= Superstatistics =

Superstatistics is a branch of statistical mechanics or statistical physics devoted to the study of non-linear and non-equilibrium systems. It is characterized by using the superposition of multiple differing statistical models to achieve the desired non-linearity. In terms of ordinary statistical ideas, this is equivalent to compounding the distributions of random variables and it may be considered a simple case of a doubly stochastic model.
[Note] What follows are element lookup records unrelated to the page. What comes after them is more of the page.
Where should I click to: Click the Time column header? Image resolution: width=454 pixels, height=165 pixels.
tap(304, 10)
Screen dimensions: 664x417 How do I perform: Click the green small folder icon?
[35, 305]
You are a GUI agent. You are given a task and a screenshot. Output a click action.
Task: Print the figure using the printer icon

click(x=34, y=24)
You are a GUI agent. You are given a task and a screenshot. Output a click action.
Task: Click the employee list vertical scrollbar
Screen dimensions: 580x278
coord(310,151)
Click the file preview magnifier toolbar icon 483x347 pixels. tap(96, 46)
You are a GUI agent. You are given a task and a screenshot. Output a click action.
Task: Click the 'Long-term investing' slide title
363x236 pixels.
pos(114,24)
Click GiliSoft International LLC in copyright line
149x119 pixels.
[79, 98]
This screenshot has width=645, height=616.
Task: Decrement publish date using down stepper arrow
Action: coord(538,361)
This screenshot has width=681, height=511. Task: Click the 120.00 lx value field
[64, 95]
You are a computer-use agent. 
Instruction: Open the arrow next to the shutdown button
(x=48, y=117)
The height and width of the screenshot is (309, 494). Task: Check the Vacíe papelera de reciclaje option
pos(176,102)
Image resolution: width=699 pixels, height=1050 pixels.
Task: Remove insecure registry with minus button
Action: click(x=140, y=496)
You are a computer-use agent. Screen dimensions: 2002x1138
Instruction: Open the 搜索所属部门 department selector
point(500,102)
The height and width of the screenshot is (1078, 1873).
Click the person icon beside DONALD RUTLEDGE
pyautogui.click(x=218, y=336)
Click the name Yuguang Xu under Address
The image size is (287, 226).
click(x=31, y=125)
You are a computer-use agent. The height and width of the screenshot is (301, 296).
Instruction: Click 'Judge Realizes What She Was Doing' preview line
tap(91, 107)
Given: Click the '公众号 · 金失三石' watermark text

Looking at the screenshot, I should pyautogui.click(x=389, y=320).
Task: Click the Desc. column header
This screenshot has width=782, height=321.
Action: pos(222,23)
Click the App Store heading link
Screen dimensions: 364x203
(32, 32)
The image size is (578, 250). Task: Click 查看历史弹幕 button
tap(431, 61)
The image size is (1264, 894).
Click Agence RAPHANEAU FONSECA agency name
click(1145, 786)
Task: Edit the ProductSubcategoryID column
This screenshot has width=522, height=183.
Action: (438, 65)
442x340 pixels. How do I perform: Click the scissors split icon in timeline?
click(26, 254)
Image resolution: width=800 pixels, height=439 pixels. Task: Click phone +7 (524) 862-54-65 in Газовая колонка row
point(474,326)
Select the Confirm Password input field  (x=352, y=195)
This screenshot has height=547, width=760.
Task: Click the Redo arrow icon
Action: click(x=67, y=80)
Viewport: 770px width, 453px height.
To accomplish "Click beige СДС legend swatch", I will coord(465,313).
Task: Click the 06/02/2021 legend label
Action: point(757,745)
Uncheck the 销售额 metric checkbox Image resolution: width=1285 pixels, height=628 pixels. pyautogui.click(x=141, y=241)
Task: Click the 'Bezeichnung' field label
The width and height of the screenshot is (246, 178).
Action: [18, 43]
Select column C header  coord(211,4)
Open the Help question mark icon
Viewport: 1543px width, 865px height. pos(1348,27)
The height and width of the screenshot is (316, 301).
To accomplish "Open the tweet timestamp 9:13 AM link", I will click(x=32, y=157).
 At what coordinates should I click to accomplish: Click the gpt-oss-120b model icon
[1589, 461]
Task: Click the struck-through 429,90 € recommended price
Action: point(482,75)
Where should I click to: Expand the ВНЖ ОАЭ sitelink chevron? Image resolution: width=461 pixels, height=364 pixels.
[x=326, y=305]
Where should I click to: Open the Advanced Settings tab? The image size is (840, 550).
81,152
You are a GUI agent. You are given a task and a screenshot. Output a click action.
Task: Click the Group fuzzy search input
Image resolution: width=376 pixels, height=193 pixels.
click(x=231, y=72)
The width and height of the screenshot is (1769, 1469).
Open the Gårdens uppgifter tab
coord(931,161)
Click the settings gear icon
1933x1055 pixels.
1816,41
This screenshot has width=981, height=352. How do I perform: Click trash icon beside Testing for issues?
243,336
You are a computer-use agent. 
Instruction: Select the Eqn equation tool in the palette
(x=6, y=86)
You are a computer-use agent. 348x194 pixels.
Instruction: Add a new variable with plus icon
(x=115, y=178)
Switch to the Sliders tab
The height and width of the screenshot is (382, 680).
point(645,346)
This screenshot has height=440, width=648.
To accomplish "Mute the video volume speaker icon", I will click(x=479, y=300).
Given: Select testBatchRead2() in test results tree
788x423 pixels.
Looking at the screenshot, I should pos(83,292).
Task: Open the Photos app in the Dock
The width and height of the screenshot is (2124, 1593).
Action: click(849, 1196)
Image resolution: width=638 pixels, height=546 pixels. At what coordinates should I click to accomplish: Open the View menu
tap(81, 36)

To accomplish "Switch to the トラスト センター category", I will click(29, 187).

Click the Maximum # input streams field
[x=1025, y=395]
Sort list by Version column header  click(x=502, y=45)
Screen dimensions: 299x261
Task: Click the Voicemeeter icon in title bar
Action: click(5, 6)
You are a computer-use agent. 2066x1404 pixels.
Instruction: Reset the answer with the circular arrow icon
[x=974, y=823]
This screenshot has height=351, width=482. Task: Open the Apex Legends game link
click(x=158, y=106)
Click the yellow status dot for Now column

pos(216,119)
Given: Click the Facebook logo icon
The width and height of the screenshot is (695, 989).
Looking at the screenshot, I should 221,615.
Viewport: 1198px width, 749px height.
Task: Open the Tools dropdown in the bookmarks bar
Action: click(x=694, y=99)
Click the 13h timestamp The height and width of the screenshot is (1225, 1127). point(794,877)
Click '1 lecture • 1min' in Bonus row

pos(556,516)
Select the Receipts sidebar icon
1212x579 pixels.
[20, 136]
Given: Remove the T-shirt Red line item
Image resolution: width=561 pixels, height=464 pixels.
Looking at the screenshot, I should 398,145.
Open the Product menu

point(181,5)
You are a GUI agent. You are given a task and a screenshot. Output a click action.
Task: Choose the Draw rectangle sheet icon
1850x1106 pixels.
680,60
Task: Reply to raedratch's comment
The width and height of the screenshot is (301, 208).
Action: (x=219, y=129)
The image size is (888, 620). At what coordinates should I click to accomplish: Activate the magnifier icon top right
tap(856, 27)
Consider an extended thermodynamical system which is locally in equilibrium and has a Boltzmann distribution, that is the probability of finding the system in a state with energy $E$ is proportional to $\exp(-\beta E)$. Here $\beta$ is the local inverse temperature. A non-equilibrium thermodynamical system is modeled by considering macroscopic fluctuations of the local inverse temperature. These fluctuations happen on time scales which are much larger than the microscopic relaxation times to the Boltzmann distribution. If the fluctuations of $\beta$ are characterized by a distribution $f(\beta)$, the superstatistical Boltzmann factor of the system is given by

$B(E)=\int_0^\infty d\beta f(\beta)\exp(-\beta E).$

This defines the superstatistical partition function
$Z = \sum_{i=1}^W B(E_i)$
for system that can assume discrete energy states $\{E_i\}_{i=1}^W$. The probability of finding the system in state $E_i$ is then given by

$p_i=\frac{1}{Z}B(E_i).$

Modeling the fluctuations of $\beta$ leads to a description in terms of statistics of Boltzmann statistics, or "superstatistics". For example, if $\beta$ follows a Gamma distribution, the resulting superstatistics corresponds to Tsallis statistics. Superstatistics can also lead to other statistics such as power-law distributions or stretched exponentials. One needs to note here that the word super here is short for superposition of the statistics.

This branch is highly related to the exponential family and Mixing. These concepts are used in many approximation approaches, like particle filtering (where the distribution is approximated by delta functions) for example.